The controller 201 compares the sheet type (sheet type 1) acquired in step S903 and the sheet type acquired as a result of the detection in step S909.

If these sheet types do not match (S910—YES), the controller 201 informs the external-paper-output-device control unit 202 of a change in sheet type (S911). For example, the controller 201 informs the external-paper-output-device control unit 202 of a change in sheet type from the sheet type (sheet type 1) acquired in step S903 to the sheet type acquired as a result of the detection in step S909.

The external-paper-output-device control unit 202 recalculates the subsequent-sheet receiving time 1 on the basis of information about sheet type newly acquired from the controller 201. Then, the external-paper-output-device control unit 202 informs the controller 201 of the recalculation result as return information (return status) for the information of a change in sheet type. The controller 201 acquires the recalculated subsequent-sheet receiving time 1 (S912).

The controller 201, upon receipt of the /TOP signal 1 from the engine control unit 203 (S913—YES), outputs the image data in synchronization with the /TOP signal 1 to the engine control unit 203 (S914).

The controller 201 sends a print delay time 1 calculated on the basis of the recalculated subsequent-sheet receiving time acquired from the external-paper-output-device control unit 202 to the engine control unit 203 (S915).
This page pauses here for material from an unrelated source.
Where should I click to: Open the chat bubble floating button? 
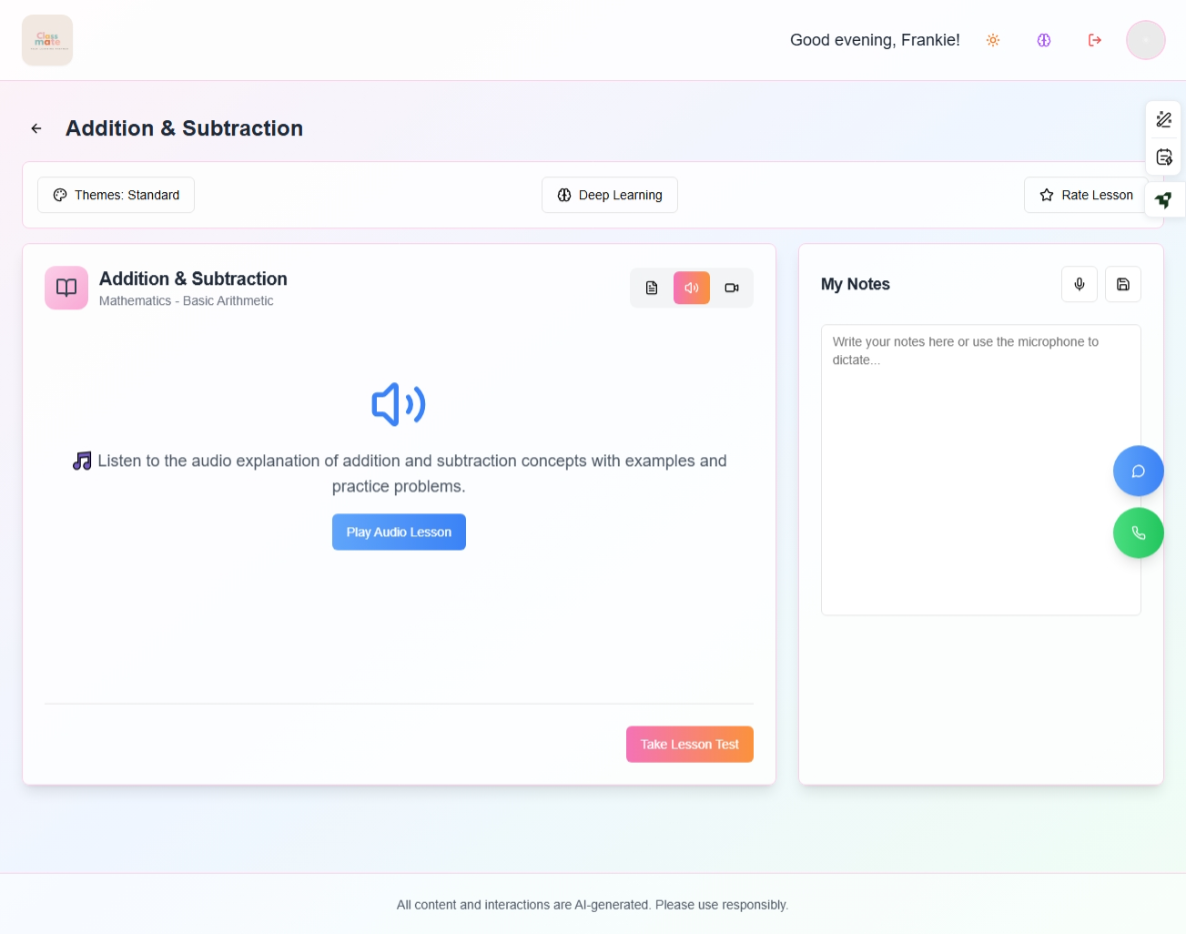[x=1138, y=470]
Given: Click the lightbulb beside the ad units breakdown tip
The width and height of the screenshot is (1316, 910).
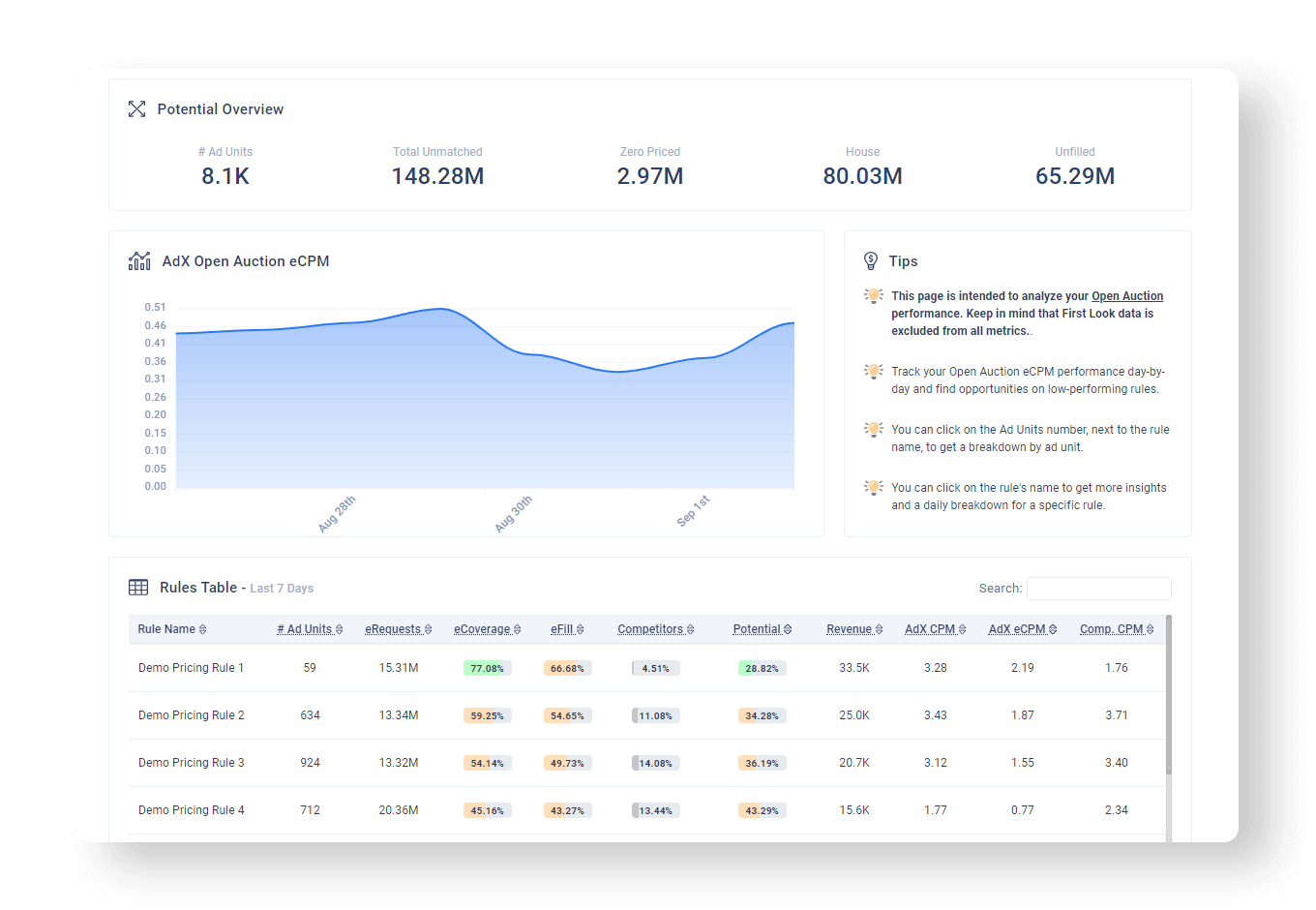Looking at the screenshot, I should tap(874, 429).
In the present embodiment, if the type of a sheet actually used in printing does not match the sheet type specified in a paper-output reservation, the subsequent-sheet receiving time can be recalculated on the basis of the sheet type obtained as a result of the detection. By correctly calculating the subsequent-sheet receiving time on the basis of the type of the sheet actually used, image formation can be performed without degrading performance of the image forming apparatus.

Further, in the present embodiment, when a sheet type (sheet type 1) contained in a paper-output reservation and a sheet type detected by the sheet-type identification sensor 12 match, a change in sheet type is not informed. That is, an operation of the image forming apparatus is controlled according to the already-calculated subsequent-sheet receiving time. If a user sets a favorite sheet type to the sheet type 1, which is included in a paper-output reservation, frequency of issuance of the information of a change in sheet type can be lowered.

Examples of the sheet-type identification sensor of the present embodiment include a sensor for reading an image on a surface of a sheet, a sensor for sensing the quantity of light reflected from a sheet, and a sensor for sensing the quantity of light transmitted through a sheet.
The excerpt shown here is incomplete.